Paper Number: 172853

Characterization of Phase Change and Heat Transfer Processes of Phase Change Material Under Partial Loading 

At present, fossil fuels contribute to a significant portion of global power production, with this demand expected to continue to grow. Renewable energy production, such as solar energy, presents a viable alternative towards clean generation; however, the output of renewables is often intermittent, dependent on variations in outdoor conditions. Energy storage systems are critical in managing this energy demand and integrating renewable energy sources such as solar. Thermal energy storage (TES) systems are of interest due to their high storage density, simplicity, and environmental friendliness. These systems store and release energy in the form of heat. Latent heat based thermal energy (LHTES) is one such system, utilizing the enthalpy of phase change of the storage material, referred to as a phase change material (PCM). LHTES systems are advantageous over sensible heat based systems due to the increased energy capacity provided by the phase change. Although capable of storing large amounts of energy, the PCMs used in LHTES systems typically are poor thermal conductors, significantly impacting the charging and discharging rates. Furthermore, the phase change is transient in nature, making the heat transfer process complex and challenging to analyze. Considerable research has been conducted to study the phase change and heat transfer processes in LHTES systems, primarily analysing various geometries or improving heat transfer methods. However, these studies focus almost exclusively on the full cycle charging/discharging of the TES. In practical situations, an energy storage system is used on demand, not necessarily in full charge/discharge cycles. Additionally, these patterns are expected to vary depending on the application. Therefore, it is crucial to understand the processes that occur as a PCM is partially charged/discharged, and how this affects the performance of a TES system. Current studies on the effect of partial loading on a PCM are limited, and experimental studies lack the detailed investigation into the physical phenomena that a PCM undergoes during partial loading.

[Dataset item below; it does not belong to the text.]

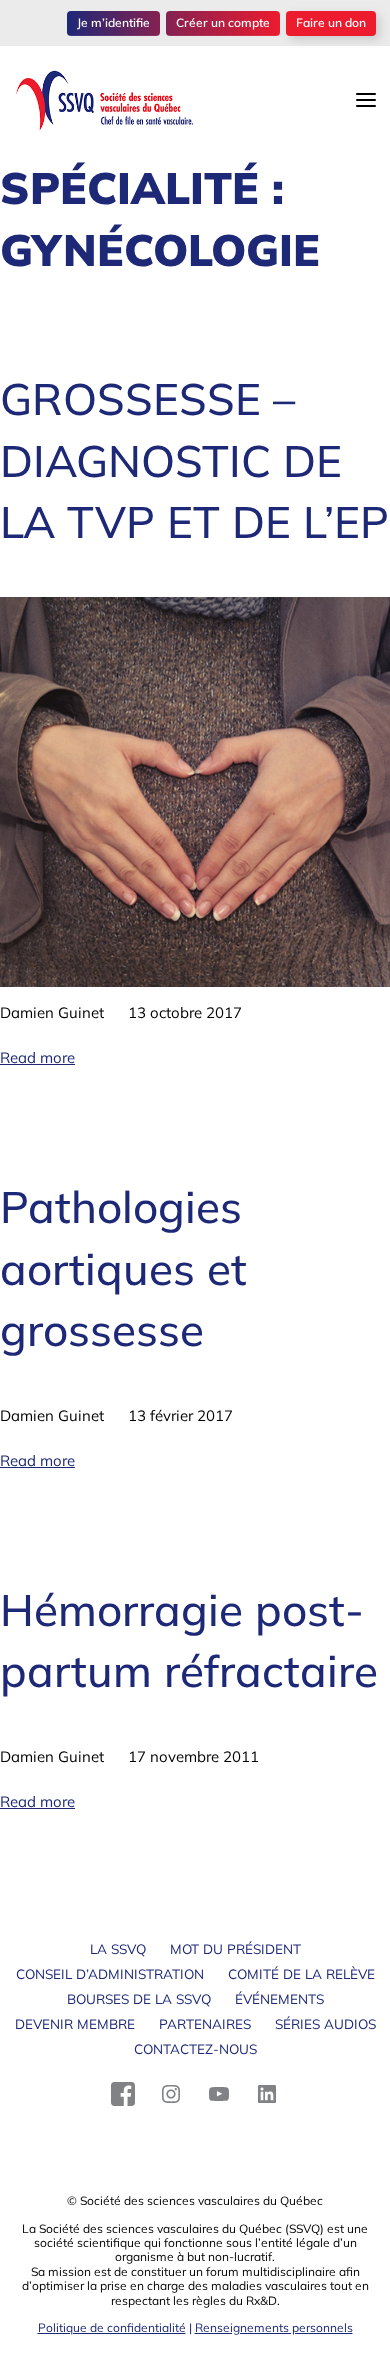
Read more (37, 1057)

The present study seeks to experimentally investigate the thermofluid behavior of a PCM undergoing partial melting and freezing. The TES unit is configured as a quasi 2-D rectangular cavity with one vertical wall used as a heat source and heat sink to study both melting and freezing, respectively. Reservoirs of water kept at a controlled temperature transfer heat to and from the vertical wall. Measurements are conducted at various partial phase change stages under different heating and cooling conditions. The fluid velocity fields within the liquid PCM are measured using particle image velocimetry (PIV), and temperature fields of both solid and liquid phases are obtained through thermal imaging. Detailed results will be presented.

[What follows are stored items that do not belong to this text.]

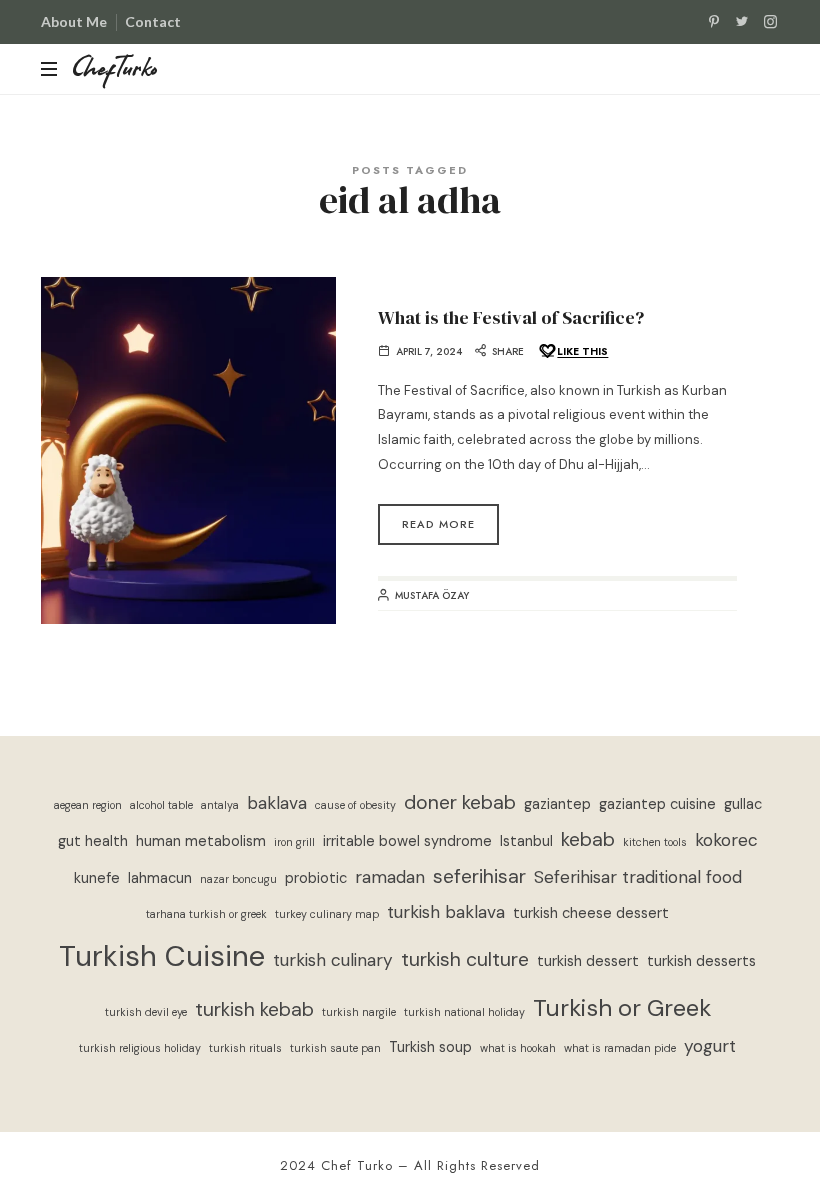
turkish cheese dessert (591, 913)
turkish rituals (245, 1048)
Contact (153, 21)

Presenting Author: Lucas Basile University of Western Ontario

Presenting Author Biography: Lucas Basile completed a Bachelor's in Engineering Science in 2025 at Western University in London, Canada, and is currently pursuing a Master's degree in Mechanical Engineering specializing in thermofluids at Western University

Authors:

Lucas Basile University of Western Ontario
Kyle Teather University of Western Ontario
Kamran Siddiqui University of Western Ontario